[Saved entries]
== Segment start ==
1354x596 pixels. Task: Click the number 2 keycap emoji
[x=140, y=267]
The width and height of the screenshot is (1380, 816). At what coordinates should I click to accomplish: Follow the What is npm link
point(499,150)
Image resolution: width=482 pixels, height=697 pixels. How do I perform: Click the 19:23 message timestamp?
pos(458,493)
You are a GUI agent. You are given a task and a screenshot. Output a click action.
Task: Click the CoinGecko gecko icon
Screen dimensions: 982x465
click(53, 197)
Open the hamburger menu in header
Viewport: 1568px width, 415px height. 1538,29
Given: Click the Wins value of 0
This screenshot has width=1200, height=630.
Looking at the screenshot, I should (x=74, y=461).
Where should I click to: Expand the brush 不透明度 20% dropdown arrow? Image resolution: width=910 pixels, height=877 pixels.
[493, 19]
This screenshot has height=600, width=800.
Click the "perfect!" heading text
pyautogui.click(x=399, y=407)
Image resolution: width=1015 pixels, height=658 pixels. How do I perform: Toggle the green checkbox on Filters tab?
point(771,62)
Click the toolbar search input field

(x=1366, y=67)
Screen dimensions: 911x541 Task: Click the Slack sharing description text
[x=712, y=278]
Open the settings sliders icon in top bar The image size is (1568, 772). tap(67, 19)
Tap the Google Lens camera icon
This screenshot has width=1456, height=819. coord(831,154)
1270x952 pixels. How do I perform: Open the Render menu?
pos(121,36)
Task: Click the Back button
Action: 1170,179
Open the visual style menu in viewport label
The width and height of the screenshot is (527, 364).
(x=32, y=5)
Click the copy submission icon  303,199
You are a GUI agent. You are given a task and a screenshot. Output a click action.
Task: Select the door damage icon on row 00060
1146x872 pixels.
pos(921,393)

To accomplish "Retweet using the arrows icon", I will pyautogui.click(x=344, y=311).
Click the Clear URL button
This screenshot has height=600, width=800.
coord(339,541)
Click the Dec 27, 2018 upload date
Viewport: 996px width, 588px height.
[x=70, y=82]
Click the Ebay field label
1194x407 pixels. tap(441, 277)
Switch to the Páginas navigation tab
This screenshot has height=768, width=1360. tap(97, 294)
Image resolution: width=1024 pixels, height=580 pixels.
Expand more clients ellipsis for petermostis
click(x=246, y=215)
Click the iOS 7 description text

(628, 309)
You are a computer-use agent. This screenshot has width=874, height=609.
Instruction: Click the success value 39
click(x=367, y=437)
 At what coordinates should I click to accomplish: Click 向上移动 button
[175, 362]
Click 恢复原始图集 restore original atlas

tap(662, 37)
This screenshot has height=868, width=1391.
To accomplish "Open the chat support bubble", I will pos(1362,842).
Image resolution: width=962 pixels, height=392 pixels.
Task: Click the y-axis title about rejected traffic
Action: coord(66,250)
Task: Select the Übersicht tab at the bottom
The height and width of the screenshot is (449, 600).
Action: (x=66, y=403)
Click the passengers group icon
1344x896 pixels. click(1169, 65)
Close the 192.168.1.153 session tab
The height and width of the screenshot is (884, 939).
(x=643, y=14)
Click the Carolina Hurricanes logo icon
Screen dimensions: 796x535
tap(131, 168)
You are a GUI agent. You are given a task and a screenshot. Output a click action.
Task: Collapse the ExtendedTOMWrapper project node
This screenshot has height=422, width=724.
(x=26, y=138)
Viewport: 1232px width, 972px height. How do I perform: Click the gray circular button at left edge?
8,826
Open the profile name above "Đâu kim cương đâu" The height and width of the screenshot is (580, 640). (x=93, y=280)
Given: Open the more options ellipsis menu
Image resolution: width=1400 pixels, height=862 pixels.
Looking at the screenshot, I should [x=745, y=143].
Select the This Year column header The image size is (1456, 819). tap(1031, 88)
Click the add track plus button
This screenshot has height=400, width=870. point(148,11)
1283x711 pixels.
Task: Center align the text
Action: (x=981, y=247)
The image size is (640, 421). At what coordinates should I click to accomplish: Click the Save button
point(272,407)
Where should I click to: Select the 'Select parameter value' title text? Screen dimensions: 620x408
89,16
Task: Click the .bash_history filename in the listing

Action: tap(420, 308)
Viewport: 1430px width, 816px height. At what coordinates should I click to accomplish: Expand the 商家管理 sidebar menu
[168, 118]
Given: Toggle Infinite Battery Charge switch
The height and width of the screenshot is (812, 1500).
== Segment end ==
• _WHAT THIS TASK INVOLVES_: Nothing may be omitted. Restate all of the entries exactly.

• _ANSWER SECTION_:
1354x596 pixels. Task: Click the number 2 keycap emoji
[x=140, y=267]
The width and height of the screenshot is (1380, 816). At what coordinates should I click to accomplish: Follow the What is npm link
point(499,150)
Image resolution: width=482 pixels, height=697 pixels. How do I perform: Click the 19:23 message timestamp?
pos(458,493)
You are a GUI agent. You are given a task and a screenshot. Output a click action.
Task: Click the CoinGecko gecko icon
Screen dimensions: 982x465
click(53, 197)
Open the hamburger menu in header
Viewport: 1568px width, 415px height. 1538,29
Given: Click the Wins value of 0
This screenshot has width=1200, height=630.
Looking at the screenshot, I should (x=74, y=461).
Where should I click to: Expand the brush 不透明度 20% dropdown arrow? Image resolution: width=910 pixels, height=877 pixels.
[493, 19]
This screenshot has height=600, width=800.
Click the "perfect!" heading text
pyautogui.click(x=399, y=407)
Image resolution: width=1015 pixels, height=658 pixels. How do I perform: Toggle the green checkbox on Filters tab?
point(771,62)
Click the toolbar search input field

(x=1366, y=67)
Screen dimensions: 911x541 Task: Click the Slack sharing description text
[x=712, y=278]
Open the settings sliders icon in top bar The image size is (1568, 772). tap(67, 19)
Tap the Google Lens camera icon
This screenshot has width=1456, height=819. coord(831,154)
1270x952 pixels. How do I perform: Open the Render menu?
pos(121,36)
Task: Click the Back button
Action: 1170,179
Open the visual style menu in viewport label
The width and height of the screenshot is (527, 364).
(x=32, y=5)
Click the copy submission icon  303,199
You are a GUI agent. You are given a task and a screenshot. Output a click action.
Task: Select the door damage icon on row 00060
1146x872 pixels.
pos(921,393)

To accomplish "Retweet using the arrows icon", I will pyautogui.click(x=344, y=311).
Click the Clear URL button
This screenshot has height=600, width=800.
coord(339,541)
Click the Dec 27, 2018 upload date
Viewport: 996px width, 588px height.
[x=70, y=82]
Click the Ebay field label
1194x407 pixels. tap(441, 277)
Switch to the Páginas navigation tab
This screenshot has height=768, width=1360. tap(97, 294)
Image resolution: width=1024 pixels, height=580 pixels.
Expand more clients ellipsis for petermostis
click(x=246, y=215)
Click the iOS 7 description text

(628, 309)
You are a computer-use agent. This screenshot has width=874, height=609.
Instruction: Click the success value 39
click(x=367, y=437)
 At what coordinates should I click to accomplish: Click 向上移动 button
[175, 362]
Click 恢复原始图集 restore original atlas

tap(662, 37)
This screenshot has height=868, width=1391.
To accomplish "Open the chat support bubble", I will pos(1362,842).
Image resolution: width=962 pixels, height=392 pixels.
Task: Click the y-axis title about rejected traffic
Action: coord(66,250)
Task: Select the Übersicht tab at the bottom
The height and width of the screenshot is (449, 600).
Action: (x=66, y=403)
Click the passengers group icon
1344x896 pixels. click(1169, 65)
Close the 192.168.1.153 session tab
The height and width of the screenshot is (884, 939).
(x=643, y=14)
Click the Carolina Hurricanes logo icon
Screen dimensions: 796x535
tap(131, 168)
You are a GUI agent. You are given a task and a screenshot. Output a click action.
Task: Collapse the ExtendedTOMWrapper project node
This screenshot has height=422, width=724.
(x=26, y=138)
Viewport: 1232px width, 972px height. How do I perform: Click the gray circular button at left edge?
8,826
Open the profile name above "Đâu kim cương đâu" The height and width of the screenshot is (580, 640). (x=93, y=280)
Given: Open the more options ellipsis menu
Image resolution: width=1400 pixels, height=862 pixels.
Looking at the screenshot, I should [x=745, y=143].
Select the This Year column header The image size is (1456, 819). tap(1031, 88)
Click the add track plus button
This screenshot has height=400, width=870. point(148,11)
1283x711 pixels.
Task: Center align the text
Action: (x=981, y=247)
The image size is (640, 421). At what coordinates should I click to accomplish: Click the Save button
point(272,407)
Where should I click to: Select the 'Select parameter value' title text? Screen dimensions: 620x408
89,16
Task: Click the .bash_history filename in the listing

Action: tap(420, 308)
Viewport: 1430px width, 816px height. At what coordinates should I click to accomplish: Expand the 商家管理 sidebar menu
[168, 118]
Given: Toggle Infinite Battery Charge switch
The height and width of the screenshot is (812, 1500).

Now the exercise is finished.